How ready is your hotel’s website for Google’s latest algorithm change – page experience?
Are you ready for yet another update from Google? The page experience. This time, the search giant has given plenty of time for websites to be prepared, mostly so businesses reeling from COVID-19 effect have time and resource to manage the change
What’s on the cards?
A new ranking factor – Page Experience. As the phrase reads, this is about your hotel or vacation rental website’s user experience. In short, Google evaluates a set of signals from the perspective of the user and what their experience is like interacting with your website. Let’s delve into it a bit more.
First, the very basics …
What’s is Google’s search algorithm and why you need to care about it?
The Google search algorithm is a complex system that ‘crawls’ millions of websites and takes note of everything it finds there, including the website’s written content, the design, the way it’s coded, how fast it loads, and how people are behaving on the website.
Which position on the search results your website appears on is defined by this algorithm. So, it is important to keep across major changes to it.
What is page experience? How is it measured?
You may serve the best food in your restaurant or have high-quality bed linen. But if you don’t plate up the food well or layout crumpled linen, your guests will not be pleased. They will probably leave.
That’s page experience in a nutshell.
You may have great images, fantastic content and top reviews, but if all this is not presented in a visually appealing manner or is too slow or jumpy to load, your website users will leave. In Google’s words,
“The page experience signal measures aspects of how users perceive the experience of interacting with a web page.”
The key elements affecting page experience according to Google are:
1. Core Web Vitals
Core Web Vitals or a set of perceived user metrics. Primary among these are – 1) Largest Contentful Paint (LCP) or how fast your page loads. 2) First Input Delay (FID) or how quickly your page becomes interactive when loaded by a user in their browser (e.g. can they click buttons and navigate quickly?). 3) Cumulative Layout Shift (CLS) or how much elements on a page such as text, images or buttons move before loading.
2. Mobile-friendliness.
With an increasing proportion of search traffic being mobile, the responsiveness of your website on these devices is critical. Also, use of mobile-friendly technology in building your hotel website and how easy is it to use your website on mobile (is it easy to read? Is it easy to click on buttons when on mobile?)
3. Safe browsing
Safe browisng or how safe your site is for users. It means not serving visitors malware, unwanted software, or tricking them into providing information that may later be used for fraud.
4. HTTPs.
Another security-related factor, Google will prioritise sites with a Secure Socket Layer (SSL) certificate. This certificate ensures any data that is sent between users and your servers are encrypted and safe from hackers.

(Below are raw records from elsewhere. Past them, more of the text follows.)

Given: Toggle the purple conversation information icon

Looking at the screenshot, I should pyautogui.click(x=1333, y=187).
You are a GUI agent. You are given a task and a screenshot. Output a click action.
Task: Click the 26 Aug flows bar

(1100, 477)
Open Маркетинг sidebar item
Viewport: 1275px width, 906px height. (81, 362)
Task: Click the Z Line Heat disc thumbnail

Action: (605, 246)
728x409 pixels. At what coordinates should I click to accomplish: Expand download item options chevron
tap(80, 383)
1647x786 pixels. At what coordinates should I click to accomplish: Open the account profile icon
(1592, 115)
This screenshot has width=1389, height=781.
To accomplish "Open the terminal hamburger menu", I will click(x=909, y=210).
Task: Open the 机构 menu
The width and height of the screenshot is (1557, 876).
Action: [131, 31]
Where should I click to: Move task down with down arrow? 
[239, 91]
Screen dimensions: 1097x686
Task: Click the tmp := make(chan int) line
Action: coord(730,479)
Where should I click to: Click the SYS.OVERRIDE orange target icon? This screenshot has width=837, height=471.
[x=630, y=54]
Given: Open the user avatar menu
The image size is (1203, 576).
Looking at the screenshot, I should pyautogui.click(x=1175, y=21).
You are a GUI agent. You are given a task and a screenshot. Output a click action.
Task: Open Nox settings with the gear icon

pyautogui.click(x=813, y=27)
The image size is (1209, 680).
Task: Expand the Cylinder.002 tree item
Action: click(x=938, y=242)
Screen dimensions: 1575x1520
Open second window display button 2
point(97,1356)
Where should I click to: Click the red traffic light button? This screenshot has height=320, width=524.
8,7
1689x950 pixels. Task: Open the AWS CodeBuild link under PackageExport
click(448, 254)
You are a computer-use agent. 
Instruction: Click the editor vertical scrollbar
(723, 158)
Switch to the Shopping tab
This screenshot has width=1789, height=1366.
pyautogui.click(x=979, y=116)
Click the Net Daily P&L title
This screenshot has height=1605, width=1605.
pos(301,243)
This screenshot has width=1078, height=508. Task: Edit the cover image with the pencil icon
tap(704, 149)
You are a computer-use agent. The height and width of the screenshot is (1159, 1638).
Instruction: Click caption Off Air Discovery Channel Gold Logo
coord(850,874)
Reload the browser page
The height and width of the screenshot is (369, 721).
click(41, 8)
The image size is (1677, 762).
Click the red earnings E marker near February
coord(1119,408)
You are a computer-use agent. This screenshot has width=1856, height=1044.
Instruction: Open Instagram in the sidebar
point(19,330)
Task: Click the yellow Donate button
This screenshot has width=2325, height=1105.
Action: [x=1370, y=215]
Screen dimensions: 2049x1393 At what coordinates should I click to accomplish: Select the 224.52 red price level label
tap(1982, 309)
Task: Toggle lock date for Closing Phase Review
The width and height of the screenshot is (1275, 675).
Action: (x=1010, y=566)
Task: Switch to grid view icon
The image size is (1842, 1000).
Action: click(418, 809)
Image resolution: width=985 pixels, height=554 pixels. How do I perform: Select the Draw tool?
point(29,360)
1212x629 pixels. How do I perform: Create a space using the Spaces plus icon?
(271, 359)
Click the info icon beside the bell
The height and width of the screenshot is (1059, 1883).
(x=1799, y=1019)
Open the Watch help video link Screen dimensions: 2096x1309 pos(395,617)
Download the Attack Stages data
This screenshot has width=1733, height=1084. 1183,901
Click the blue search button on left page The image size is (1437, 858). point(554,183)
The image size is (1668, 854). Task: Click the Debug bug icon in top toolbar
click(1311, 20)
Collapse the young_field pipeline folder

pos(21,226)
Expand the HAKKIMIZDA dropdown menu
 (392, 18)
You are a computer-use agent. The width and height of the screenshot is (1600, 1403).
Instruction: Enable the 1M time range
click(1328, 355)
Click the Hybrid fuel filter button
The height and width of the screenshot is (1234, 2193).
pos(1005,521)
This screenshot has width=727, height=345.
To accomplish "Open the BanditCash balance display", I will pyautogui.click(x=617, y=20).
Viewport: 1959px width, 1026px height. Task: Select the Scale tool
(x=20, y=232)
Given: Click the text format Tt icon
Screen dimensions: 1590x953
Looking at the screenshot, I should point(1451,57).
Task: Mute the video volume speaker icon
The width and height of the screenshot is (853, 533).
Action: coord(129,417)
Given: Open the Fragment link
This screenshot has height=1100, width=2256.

5. Intrusive Interstitials
This one relates to web elements that stop your users from accessing the content on your site easily – think pop-ups that cover the entire screen or are hard to dismiss. However, reasonably sized banners or important disclaimers won’t negatively affect your ranking.
How is your website performing for page experience?
The Internet has been well prepared with tools to arm you with information about your website’s page experience. Your go-to tools for this should be:
· Google Search Console. There is a separate tab with Page Experience for your website, linking to core web vitals, mobile usability, security issues and HTTPS.
· Google PageSpeed Test which gives details on how to improve your core web vitals
Is this update business-critical?
Page experience has the potential to impact your site’s ranking in the long term, but Google has announced that sites shouldn’t see a dramatic change as soon as the update is rolled out. In most cases, page experience will act as a “tiebreak” to differentiate sites that are otherwise on par with SEO best practice, meaning Google will rank sites with an optimised page experience above sites without.
That said, a good site experience = a good guest experience. Any optimisation done in this space is always beneficial.
Where to next?
First, go into your Google Search Console to see where your hotel or vacation rental’s website stands. Ensure you have the basics covered, i.e. secure browsing (e.g. STAAH is PCI-DCC certified, the highest standard of transactional security) and current SSL certificate. Next, compare yourself to other websites – is your content loading slower than theirs or moving too much on the screen? If so, fix the issue. Put yourself in your guest’s shoes and visit your website. Do you enjoy the experience? If your answer is no, you need to look at your page experience more closely.
Page experience will be rolled out from mid-June, first on mobile and then desktop. As you unpack your search rankings, if you see a shift, check for page experience.